Машина постепенно замедляла ход, подъезжала к месту назначения. Вот она остановилась на пару секунд, снаружи заныли железные петли, и машина снова тронулась с места, но уже вскоре она встала прочно на прикол. Приехали. Петя твердо знал, что ни в коем случае нельзя показывать своим сторожам, что он очнулся, иначе ему могут причинить боль. Смерть от этих жаб ему не грозила – им дали приказ доставить его живым, – хотя и тащили мальчика они именно на смерть, но поломать до состояния, когда бы он не смог оказывать им сопротивления, вполне могли. За талантом предвиденья пришёл талант рентгеновского виденья. Один из кадавров был вооружён молотком, а другой – настоящим свиноколом с двадцатисантиметровым стальным жалом. Молоток Пети ничем помочь не мог, а вот свинокол… Он видел, что эти кожаные мешки, набитые просроченным мясом, функционируют лишь из-за того, что обитает у них внутри, что обосновалось в области пупка – там клубилось облачко адского мрака, без подпитки которого кадавры бы вернулись в исходное состояние хладного трупа.

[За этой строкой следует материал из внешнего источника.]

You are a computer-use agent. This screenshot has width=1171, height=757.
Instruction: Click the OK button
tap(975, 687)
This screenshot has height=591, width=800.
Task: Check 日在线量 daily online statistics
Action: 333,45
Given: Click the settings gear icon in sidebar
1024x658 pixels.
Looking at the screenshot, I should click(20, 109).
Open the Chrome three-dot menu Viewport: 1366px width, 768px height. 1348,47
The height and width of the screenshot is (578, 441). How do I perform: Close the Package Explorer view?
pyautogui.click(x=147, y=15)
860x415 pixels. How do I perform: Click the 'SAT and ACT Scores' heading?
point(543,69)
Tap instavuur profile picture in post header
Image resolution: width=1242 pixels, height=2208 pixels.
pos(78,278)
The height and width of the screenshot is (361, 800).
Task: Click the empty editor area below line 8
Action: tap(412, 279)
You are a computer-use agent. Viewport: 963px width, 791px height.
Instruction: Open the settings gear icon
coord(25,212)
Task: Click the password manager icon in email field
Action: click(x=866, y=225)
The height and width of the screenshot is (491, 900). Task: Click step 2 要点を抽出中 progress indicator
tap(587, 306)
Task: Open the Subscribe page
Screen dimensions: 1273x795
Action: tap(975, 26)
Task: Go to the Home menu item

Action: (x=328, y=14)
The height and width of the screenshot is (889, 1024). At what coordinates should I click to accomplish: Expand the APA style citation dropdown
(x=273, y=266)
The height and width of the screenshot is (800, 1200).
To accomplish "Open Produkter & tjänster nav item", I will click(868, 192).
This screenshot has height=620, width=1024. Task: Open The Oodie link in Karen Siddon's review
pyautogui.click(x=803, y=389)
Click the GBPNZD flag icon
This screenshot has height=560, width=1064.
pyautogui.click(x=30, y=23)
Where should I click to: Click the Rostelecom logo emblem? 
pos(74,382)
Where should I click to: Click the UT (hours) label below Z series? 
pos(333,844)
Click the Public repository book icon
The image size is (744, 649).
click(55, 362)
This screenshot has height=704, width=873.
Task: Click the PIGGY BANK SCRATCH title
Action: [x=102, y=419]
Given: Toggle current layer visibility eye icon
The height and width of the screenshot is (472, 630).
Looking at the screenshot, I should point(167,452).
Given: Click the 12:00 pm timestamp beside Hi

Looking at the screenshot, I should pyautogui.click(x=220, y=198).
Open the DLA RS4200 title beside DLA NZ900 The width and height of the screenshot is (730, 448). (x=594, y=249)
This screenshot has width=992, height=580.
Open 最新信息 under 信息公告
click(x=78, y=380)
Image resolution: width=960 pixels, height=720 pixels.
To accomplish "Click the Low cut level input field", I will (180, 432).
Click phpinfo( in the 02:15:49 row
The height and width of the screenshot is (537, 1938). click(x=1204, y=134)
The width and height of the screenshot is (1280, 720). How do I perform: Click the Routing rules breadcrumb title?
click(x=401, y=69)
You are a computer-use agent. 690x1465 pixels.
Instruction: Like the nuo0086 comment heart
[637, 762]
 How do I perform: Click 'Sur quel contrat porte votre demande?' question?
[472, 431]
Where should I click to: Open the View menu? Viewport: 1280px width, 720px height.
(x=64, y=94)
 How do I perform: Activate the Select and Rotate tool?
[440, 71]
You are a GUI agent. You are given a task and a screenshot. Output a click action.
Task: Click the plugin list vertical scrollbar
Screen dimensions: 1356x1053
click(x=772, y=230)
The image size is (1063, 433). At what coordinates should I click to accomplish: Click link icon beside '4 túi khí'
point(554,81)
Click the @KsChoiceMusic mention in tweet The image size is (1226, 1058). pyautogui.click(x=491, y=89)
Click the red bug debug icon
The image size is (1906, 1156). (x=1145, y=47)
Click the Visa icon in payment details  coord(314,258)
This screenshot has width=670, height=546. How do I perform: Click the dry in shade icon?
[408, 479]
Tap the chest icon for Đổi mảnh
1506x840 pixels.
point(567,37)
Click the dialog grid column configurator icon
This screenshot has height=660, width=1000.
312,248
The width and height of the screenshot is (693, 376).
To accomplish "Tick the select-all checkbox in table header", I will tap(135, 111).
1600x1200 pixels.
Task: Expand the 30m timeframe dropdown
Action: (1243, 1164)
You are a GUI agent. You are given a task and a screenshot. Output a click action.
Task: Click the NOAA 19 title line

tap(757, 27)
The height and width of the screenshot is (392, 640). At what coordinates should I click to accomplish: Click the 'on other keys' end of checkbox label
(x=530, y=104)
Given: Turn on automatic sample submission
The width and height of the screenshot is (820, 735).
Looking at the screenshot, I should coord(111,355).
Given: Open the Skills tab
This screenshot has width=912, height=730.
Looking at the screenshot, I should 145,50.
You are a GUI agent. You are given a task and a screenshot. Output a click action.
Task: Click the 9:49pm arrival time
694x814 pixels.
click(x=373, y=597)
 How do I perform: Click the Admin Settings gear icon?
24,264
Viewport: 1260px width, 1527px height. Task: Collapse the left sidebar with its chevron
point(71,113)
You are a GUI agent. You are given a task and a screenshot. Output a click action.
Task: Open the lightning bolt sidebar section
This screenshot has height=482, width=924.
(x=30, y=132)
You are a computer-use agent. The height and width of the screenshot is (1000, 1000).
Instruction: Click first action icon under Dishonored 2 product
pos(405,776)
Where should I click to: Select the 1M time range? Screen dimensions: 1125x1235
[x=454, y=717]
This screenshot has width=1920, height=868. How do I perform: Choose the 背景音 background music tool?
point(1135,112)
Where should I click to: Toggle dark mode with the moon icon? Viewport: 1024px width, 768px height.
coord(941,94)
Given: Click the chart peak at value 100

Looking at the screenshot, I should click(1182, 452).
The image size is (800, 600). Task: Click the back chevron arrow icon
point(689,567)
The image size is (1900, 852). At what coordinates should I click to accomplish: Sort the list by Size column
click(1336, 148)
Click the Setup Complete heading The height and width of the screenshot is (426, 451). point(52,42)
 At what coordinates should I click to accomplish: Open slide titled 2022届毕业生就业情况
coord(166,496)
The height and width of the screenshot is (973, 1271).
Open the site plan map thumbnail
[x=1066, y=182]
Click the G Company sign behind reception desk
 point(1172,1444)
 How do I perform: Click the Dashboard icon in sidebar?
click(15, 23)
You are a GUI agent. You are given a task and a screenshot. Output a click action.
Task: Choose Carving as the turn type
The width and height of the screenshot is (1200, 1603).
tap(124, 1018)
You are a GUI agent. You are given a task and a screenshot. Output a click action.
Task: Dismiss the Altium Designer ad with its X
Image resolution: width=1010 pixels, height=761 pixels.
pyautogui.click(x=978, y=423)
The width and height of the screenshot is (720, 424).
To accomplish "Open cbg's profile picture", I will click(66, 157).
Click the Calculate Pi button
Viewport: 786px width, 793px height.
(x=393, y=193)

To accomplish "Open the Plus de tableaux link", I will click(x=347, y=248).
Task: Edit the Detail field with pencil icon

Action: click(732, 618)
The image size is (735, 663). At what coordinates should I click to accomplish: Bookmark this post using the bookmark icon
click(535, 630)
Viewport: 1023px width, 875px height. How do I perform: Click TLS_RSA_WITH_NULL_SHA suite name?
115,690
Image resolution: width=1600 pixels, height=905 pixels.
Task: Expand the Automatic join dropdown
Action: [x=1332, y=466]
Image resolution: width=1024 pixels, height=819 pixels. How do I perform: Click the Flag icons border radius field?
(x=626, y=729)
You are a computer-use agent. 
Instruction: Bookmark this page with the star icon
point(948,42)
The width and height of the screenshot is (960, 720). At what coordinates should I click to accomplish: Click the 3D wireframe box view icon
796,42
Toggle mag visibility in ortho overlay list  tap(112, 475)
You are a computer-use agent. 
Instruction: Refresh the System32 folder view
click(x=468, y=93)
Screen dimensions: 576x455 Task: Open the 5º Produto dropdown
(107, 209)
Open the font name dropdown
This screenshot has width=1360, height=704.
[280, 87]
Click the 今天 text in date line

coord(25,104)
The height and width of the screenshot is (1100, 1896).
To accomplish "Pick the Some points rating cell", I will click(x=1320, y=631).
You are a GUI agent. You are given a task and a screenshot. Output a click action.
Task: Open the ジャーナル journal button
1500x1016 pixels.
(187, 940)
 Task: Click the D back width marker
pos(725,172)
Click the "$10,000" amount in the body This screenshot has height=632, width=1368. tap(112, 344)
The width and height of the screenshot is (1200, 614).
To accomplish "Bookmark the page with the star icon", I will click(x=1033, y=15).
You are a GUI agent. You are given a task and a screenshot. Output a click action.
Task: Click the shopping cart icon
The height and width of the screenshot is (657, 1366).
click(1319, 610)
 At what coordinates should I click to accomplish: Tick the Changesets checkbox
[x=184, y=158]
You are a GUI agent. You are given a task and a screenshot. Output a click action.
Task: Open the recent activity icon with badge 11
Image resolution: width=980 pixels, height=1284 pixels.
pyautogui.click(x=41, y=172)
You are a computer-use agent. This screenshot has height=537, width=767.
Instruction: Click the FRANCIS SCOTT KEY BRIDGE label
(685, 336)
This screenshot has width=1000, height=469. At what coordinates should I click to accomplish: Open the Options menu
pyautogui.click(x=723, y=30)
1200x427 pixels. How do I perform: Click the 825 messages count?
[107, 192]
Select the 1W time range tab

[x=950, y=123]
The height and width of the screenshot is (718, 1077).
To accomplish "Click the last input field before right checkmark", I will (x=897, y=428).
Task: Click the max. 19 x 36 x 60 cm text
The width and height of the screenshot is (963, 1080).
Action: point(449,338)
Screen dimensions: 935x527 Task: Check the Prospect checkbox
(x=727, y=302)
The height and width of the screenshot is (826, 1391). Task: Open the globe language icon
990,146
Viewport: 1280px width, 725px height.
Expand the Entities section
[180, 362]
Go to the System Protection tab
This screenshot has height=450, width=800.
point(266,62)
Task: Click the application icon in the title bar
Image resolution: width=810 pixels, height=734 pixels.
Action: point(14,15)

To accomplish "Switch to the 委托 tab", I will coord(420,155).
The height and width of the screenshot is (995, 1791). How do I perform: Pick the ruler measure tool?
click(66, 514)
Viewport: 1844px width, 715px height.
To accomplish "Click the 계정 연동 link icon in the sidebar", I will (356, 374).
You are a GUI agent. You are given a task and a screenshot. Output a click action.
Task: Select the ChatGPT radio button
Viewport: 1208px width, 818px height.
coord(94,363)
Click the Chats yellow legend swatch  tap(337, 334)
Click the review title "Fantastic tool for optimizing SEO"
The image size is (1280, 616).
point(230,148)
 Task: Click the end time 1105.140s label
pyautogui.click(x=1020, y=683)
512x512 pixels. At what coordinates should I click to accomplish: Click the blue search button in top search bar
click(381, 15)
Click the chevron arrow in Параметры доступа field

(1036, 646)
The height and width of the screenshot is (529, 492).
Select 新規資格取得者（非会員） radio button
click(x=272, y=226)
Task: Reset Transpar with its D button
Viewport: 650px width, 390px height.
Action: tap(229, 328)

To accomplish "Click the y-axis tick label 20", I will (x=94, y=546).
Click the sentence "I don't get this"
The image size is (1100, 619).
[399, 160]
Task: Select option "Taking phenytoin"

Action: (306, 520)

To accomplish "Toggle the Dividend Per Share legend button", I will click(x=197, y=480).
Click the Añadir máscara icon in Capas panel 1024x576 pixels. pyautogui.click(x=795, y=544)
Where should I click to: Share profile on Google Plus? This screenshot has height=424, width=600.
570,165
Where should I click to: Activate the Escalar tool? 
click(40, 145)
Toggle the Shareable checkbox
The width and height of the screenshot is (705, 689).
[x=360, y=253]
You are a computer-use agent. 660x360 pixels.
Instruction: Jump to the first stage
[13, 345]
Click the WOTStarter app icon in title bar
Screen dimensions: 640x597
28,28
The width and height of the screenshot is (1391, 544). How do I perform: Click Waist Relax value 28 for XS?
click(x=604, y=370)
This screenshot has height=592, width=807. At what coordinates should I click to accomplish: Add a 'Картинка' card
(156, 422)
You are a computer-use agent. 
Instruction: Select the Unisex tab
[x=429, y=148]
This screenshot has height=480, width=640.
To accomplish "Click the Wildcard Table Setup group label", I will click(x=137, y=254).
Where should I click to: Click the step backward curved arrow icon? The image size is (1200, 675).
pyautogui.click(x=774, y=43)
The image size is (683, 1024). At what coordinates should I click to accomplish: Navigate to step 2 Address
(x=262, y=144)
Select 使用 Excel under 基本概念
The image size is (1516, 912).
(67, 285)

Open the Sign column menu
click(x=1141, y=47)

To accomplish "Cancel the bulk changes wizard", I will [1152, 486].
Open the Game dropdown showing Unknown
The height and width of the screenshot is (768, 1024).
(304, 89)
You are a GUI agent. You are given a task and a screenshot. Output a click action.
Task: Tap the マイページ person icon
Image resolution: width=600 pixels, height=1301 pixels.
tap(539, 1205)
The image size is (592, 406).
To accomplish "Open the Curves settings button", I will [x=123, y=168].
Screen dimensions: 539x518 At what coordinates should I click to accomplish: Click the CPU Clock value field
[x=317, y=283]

Петя уже видел и знал, что его на железной тележке повезут по заасфальтированной горке в здание, пропитанное зловонием некрофлюидов, а потом поднимут на лифте на второй этаж, в зал ритуальной хирургии. Но сначала кадавры должны были открыть двери – и здесь он увидел свой шанс на спасение. В подростке бурлила неизвестная ему доселе энергия, узел красных нейронов преобразовывал страх в пламя прямого действия. Петя чувствовал себя чертовски знающим и сильным, способным на поступки, которые ещё вчера ему казались чем-то недостижимым для него в ближайшую пятилетку. Идущий впереди кадавр открыл тяжелые, словно охраняющие вход в бомбоубежище двери с двумя круглыми иллюминаторами смотровых окошек, а его напарник втолкнул носилки навстречу ледяной темноте. Петю закатили внутрь здания, но здесь оказалось не так уж темно, как могло показаться снаружи, так, полутьма – всего одна лампа, да и та дышит на ладан, а вот холод действительно пробирал до костей, создавалось такое впечатление, что в здании не просто отключили отопление, а ещё и специально подключили холодильную установку к системе вентиляции. Носилки подкатили к грузовому лифту – серому, раздутому от своей важности монстру давно минувшей эпохи – и вот тут, когда кадавр, толкающий носилки, озаботился тем, чтобы закрыть двери, отсечь тёплое дыхание июля, не дать лету надавать пощёчин искусственной зиме, а первый кадавр с упорством идиота нажал на большую красную кнопку вызова, Петя привстал с носилок, отдёрнул полу его куртки и завладел его свиноколом. Действовать нужно было быстро, пока кадавр не понял, что его обокрали. Сжав в руках свинокол, мальчик спрыгнул с носилок, и на подскоке всадил стальной остро оточенный штырь в пупок поворачивающемуся к нему второму кадавру, тому, который двери закрывал. Попал! Хотя свинокол и вошёл неглубоко, но и этого хватило – Петя увидел, как облачко тёмного пара покинуло тело кадавра, а сам он и застыл с прижатыми к животу руками, словно статуя, превратившись в застывшую в моменте конвульсию – раскоряку. Покончив с одним врагом, пришла очередь того, кого Петя обокрал, он кинулся на него, ударил… и промазал – свинокол угодил выше, кадавр дёрнулся и пошёл вперёд, как медведь-шатун. Петя испугался и стал наносить удары так, словно он был швейной машинкой, а свинокол – иголкой. На четвёртый, а может и на десятый раз Петя справился – кадавр упал раскорякой на четвереньки, да так и остался стоять, нелепо пялясь ослепшими глазами в пыль бетонного пола.